Alunos do Alto Minho transformam lixo plástico em criações artísticas

Uma réplica iluminada da torre Eiffel, uma poltrona em tamanho real ou uma tartaruga são três dos mais de 50 trabalhos que têm o lixo de plástico como material principal. As ideias foram desenvolvidas por alunos do Alto Minho para o projeto do grupo de teatro Krisálida e estão, a partir desta segunda-feira, em exposição itinerante pela região.

Em comunicado, a companhia de teatro explica que ao desafio da ‘guerrilha antiplástico’, no âmbito da “OPER(A)ÇÃO PLASTIKUS”, responderam cerca de 1.000 alunos de escolas dos concelhos como Caminha, Ponte de Lima, Vila Nova de Cerveira e Viana do Castelo, com trabalhos como esculturas ou peças de roupa preparadas com plástico, envolvendo, nas várias categorias, do pré-escolar ao ensino superior.
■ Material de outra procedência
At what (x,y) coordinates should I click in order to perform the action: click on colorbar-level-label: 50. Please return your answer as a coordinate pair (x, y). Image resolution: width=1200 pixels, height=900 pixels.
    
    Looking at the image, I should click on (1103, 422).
“Este é o resultado da mobilização de alunos, professores, educadores e famílias em torno de um assunto muito sério. E a mobilização para a ‘guerrilha antiplástico’ não para de nos surpreender, o que é gratificante, face ao longo caminho que todos ainda temos de percorrer”, explica a diretora artística da companhia de teatro com sede em Caminha, Carla Magalhães, citada na nota enviada à imprensa.

Poltrona em tamanho real à base de plásticos recolhidos somente na escola
Torre Eiffel iluminada, com dois metros de altura, feita com garrafas de plástico PET

As obras vão estar patentes na exposição que vai ser inaugurada pelas 17h30, na Escola Superior de Educação do Instituto Politécnico de Viana do Castelo (ESE-IPVC).

A exposição itinerante, de entrada gratuita, permanece na ESE de Viana do Castelo até 23 de maio, apresentando-se depois, de 29 de maio a 01 de junho, na IX Mostra de Arte Infanto-Juvenil EDUCAR-TE, em Vila Nova de Cerveira, seguindo-se o Centro Educativo da Facha, em Ponte de Lima, de 03 a 08 de junho, e o Museu Municipal de Caminha, de 11 a 28 de junho.

O pacote educacional “Eu sei! Eu Sinto! Eu Atuo!” é uma das componentes do projeto OPER(A)ÇÃO PLASTIKUS, que está a ser desenvolvido pelo grupo de teatro Krisálida, que, com pouco mais de quatro anos de atividade recebeu um apoio da Direção-Geral das Artes para ‘utilizar’ o palco, e não só, para abordar um dos maiores problemas da humanidade, prometendo uma ‘guerrilha antiplástico’.

Entretanto, a companhia já prepara a estreia, em Vila Praia de Âncora, a 28 de junho, de uma nova peça, também da temática ambiental, que terá o britânico Graeme Pulleyn como encenador e que se segue ao sucesso das marionetas de plástico reaproveitado da peça “Plastikus”.

O pacote educacional, uma das várias acções do projeto da Krisálida, pretende “informar e sensibilizar professores, alunos e população em geral para agirem no combate ao lixo na costa do Alto Minho”. Segundo a organização, “envolve debates, criação de vídeos, de objetos artísticos e exposições, tudo a partir do tema plástico”.

Carla Magalhães explica que se pretende que “este pacote de medidas sirva para tornar o plano da companhia “viral”, no sentido em que todos alunos, pais ou professores podem contribuir para uma mudança de atitudes, criando os seus próprios desafios ambientais”.

O desafio às escolas e aos alunos consistiu na criação de objetos artísticos a partir de plástico, para promover a reciclagem destes materiais, bem como a elaboração de cartazes de sensibilização.

No caso das escolas do segundo e terceiro ciclos do ensino básico e secundárias foi acrescentado o desafio de os alunos desenvolverem uma reportagem fotográfica sobre a temática da poluição do oceano com plásticos, além de vídeos sobre o tema.

Aos alunos das escolas superiores do distrito, o repto envolveu a criação, também, de obras de arte com recurso a plástico recolhido nas águas da região.